This is what I had, this can query for phrases but they will always be in any order
{'query': {'bool': {'should': [{'bool': {'must': [{'match_phrase': {'data': 'word1'}}, {'match_phrase': {'data': 'word2'}}]}}]}}, 'from': 0, 'size': 9000}
The results returned by the above are:
bla bla word1 word2 bla
X Y word2 word1 bla bla
MNO bla bla word1 word2
ABC word1 word2 bla bla
The results I want for a given query of (word1,word2) are:
bla bla word1 word2 bla
ABC word1 word2 bla bla
MNO bla bla word1 word2
Similarly, for a query of (word2,word1), I want the results:
X Y word2 word1 bla bla
Can someone please tell me how to fix this query to include order of sequences
Hi,
You may want to look at Intervals Queries . One possible way to rewrite the query you provided is as follows:
GET my_index/_search
{
"query": {
"intervals": {
"data": {
"match": {
"ordered": "true",
"query": "word1 word2"
}
}
}
}
}
There are probably a few other ways to approach using word order in queries, so let me know if this doesn't solve your problem.
-William
1 Like
Hi William,
Thank you for your prompt response.
I'm using the python API. If I do a search of this form:
body = {
"query": {
"intervals": {
"data": {
"match": {
"ordered": "true",
"query": "word1 word2"
}
}
}
}
}
result = es.search(index=index, body=body)
I get an error:
RequestError(400, 'parsing_exception', 'no [query] registered for [intervals]')
Apparently, match_phrase is a solution but according to this article this is not the case:
You understanding is correct.
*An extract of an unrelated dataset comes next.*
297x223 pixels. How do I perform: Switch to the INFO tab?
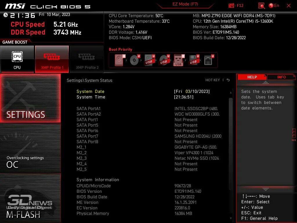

The former will be translated into a Lucene
phrase query, which uses the term doc positions to find matches.
Both query terms are analyzed, but the latter will simply be a bag-of-words
query, which ignores positions.
Cheers,
Ivan
On Apr 14, 2015 10:38 PM, "Dave Reed" infinity88@gmail.com wrote:
To perhaps answer my own question, I think I understand the difference.
details:"foo bar"
Would search for the tokens in the same order (implied by the docs I
ref…
body = {
"query": {
"multi_match" : {
"query": "word1 word2",
"fields": ["data"],
"type": "phrase",
"slop": 9999
}
}
}
Just tried this, can confirm, that it gives same results regardless of order of words considered.
Intervals query was introduced in Elasticsearch 7.0 I believe. Which version are you using?
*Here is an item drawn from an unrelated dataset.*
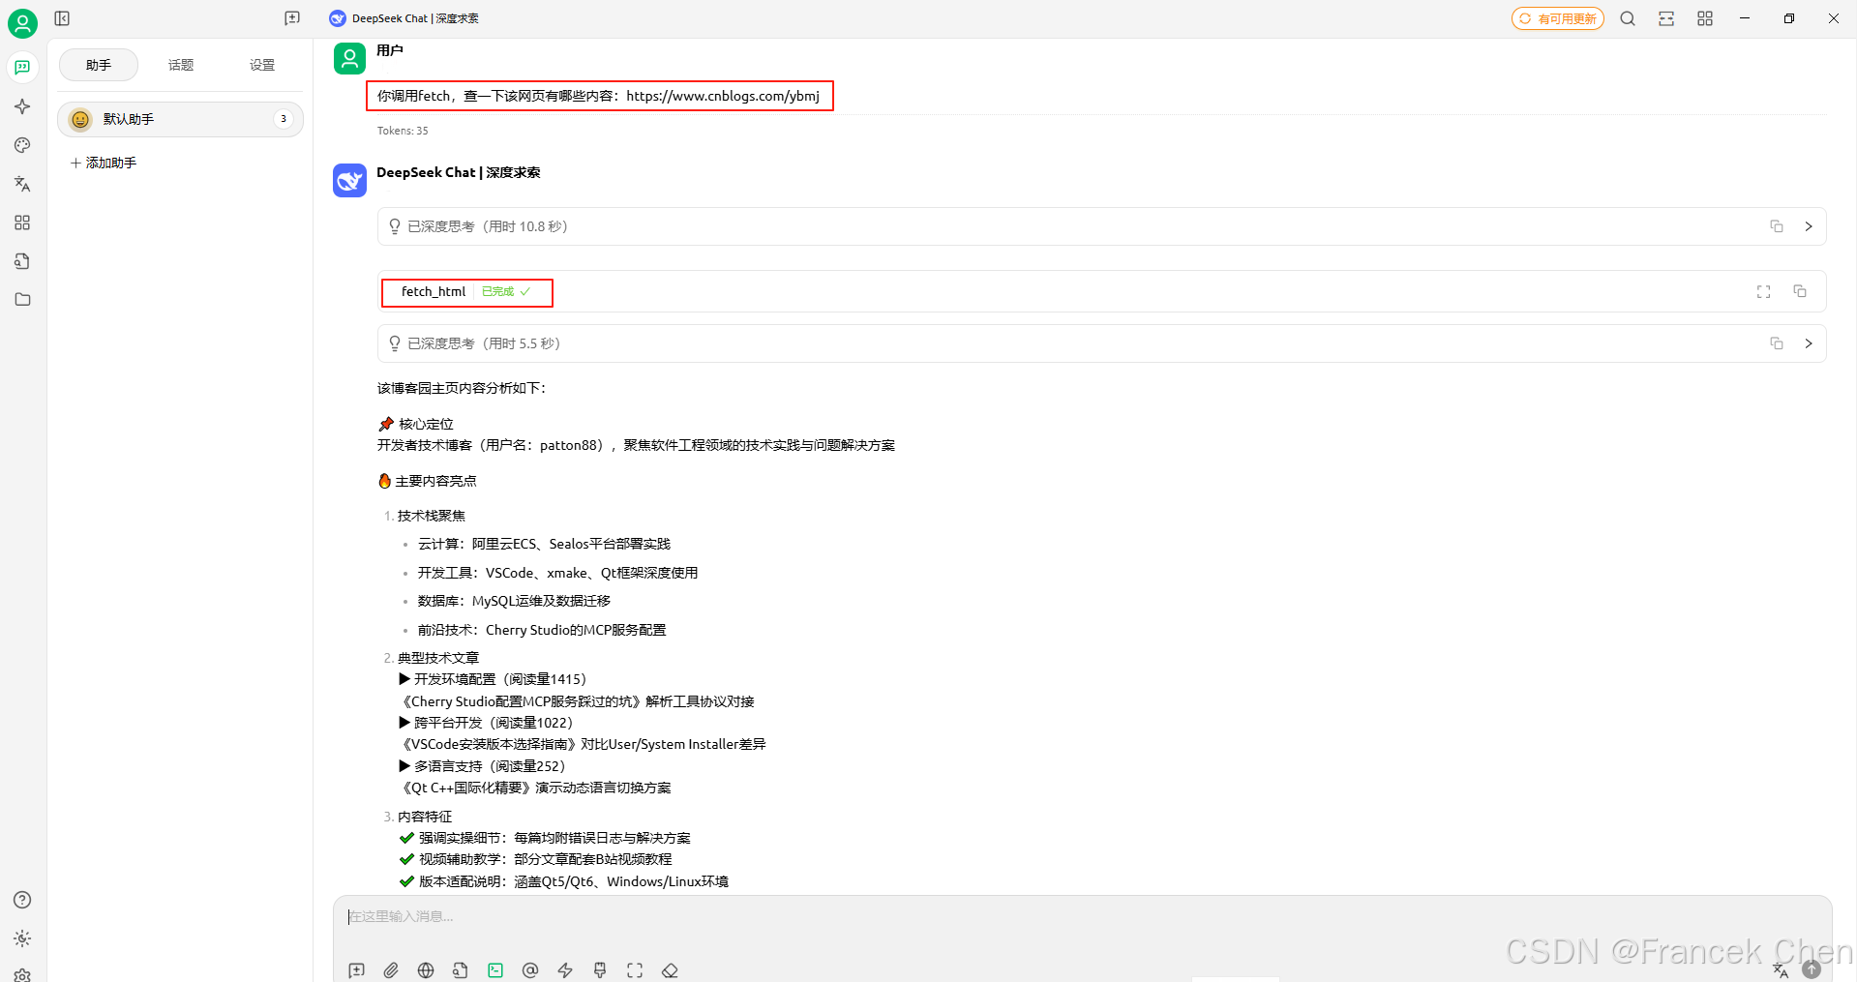Screen dimensions: 1857x982
Task: Switch to the 设置 tab
Action: coord(262,65)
If it's a version thing, I think I could be using an older one, any way I could check?
Running curl localhost:9200
should give you the version number.
If you have the URL of your elasticsearch instance, you can curl
it or enter it in a browser to see version information. You should see something like this:
{
"name" : "...",
"cluster_name" : "...",
"cluster_uuid" : "...",
"version" : {
"number" : "7.2.0",
"build_flavor" : "default",
"build_type" : "tar",
"build_hash" : "508c38a",
"build_date" : "2019-06-20T15:54:18.811730Z",
"build_snapshot" : false,
"lucene_version" : "8.0.0",
"minimum_wire_compatibility_version" : "6.8.0",
"minimum_index_compatibility_version" : "6.0.0-beta1"
},
"tagline" : "You Know, for Search"
}
And I apologize for not mentioning that Intervals queries are a somewhat new feature.
system
(system)
Closed
November 11, 2019, 8:29pm
10
This topic was automatically closed 28 days after the last reply. New replies are no longer allowed.